首先,使用strcmp,如果char数组匹配则返回0。
if (!strcmp(argv[1], "Lower"))
{
Secondly if more than one statement applies to an if condition, the statements must be encased in {}.
其次,如果多个语句适用于if条件,则语句必须包含在{}中。
if (argc != 2)
{
printf("Wrong use of program \n");
printf("The Format is Lower or Upper \n");
return -1;
}
#2
3
What you want to do is use the function strcmp or stricmp (for case insensitive).
你想要做的是使用strcmp或stricmp函数(不区分大小写)。
#1
2
Firstly, use strcmp which will return 0 if the char arrays match.
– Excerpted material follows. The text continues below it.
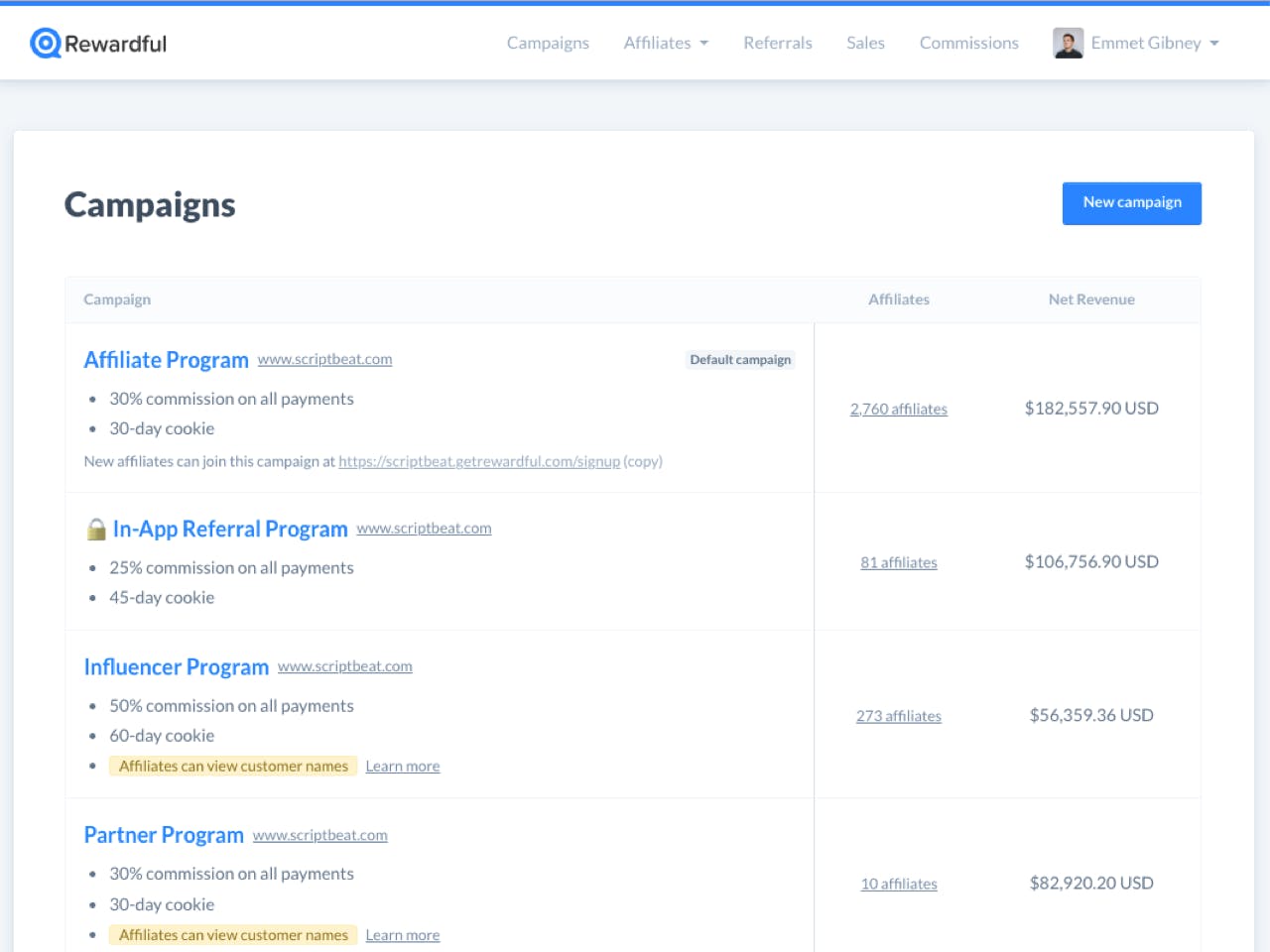Open Commissions in the top navigation
Screen dimensions: 1270x952
(x=969, y=43)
首先,使用strcmp,如果char数组匹配则返回0。
if (!strcmp(argv[1], "Lower"))
{
Secondly if more than one statement applies to an if condition, the statements must be encased in {}.
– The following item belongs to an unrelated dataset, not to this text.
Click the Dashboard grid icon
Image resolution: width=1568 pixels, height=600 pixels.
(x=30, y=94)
其次,如果多个语句适用于if条件,则语句必须包含在{}中。
if (argc != 2)
{
printf("Wrong use of program \n");
printf("The Format is Lower or Upper \n");
return -1;
}
#2
3
What you want to do is use the function strcmp or stricmp (for case insensitive).
你想要做的是使用strcmp或stricmp函数(不区分大小写)。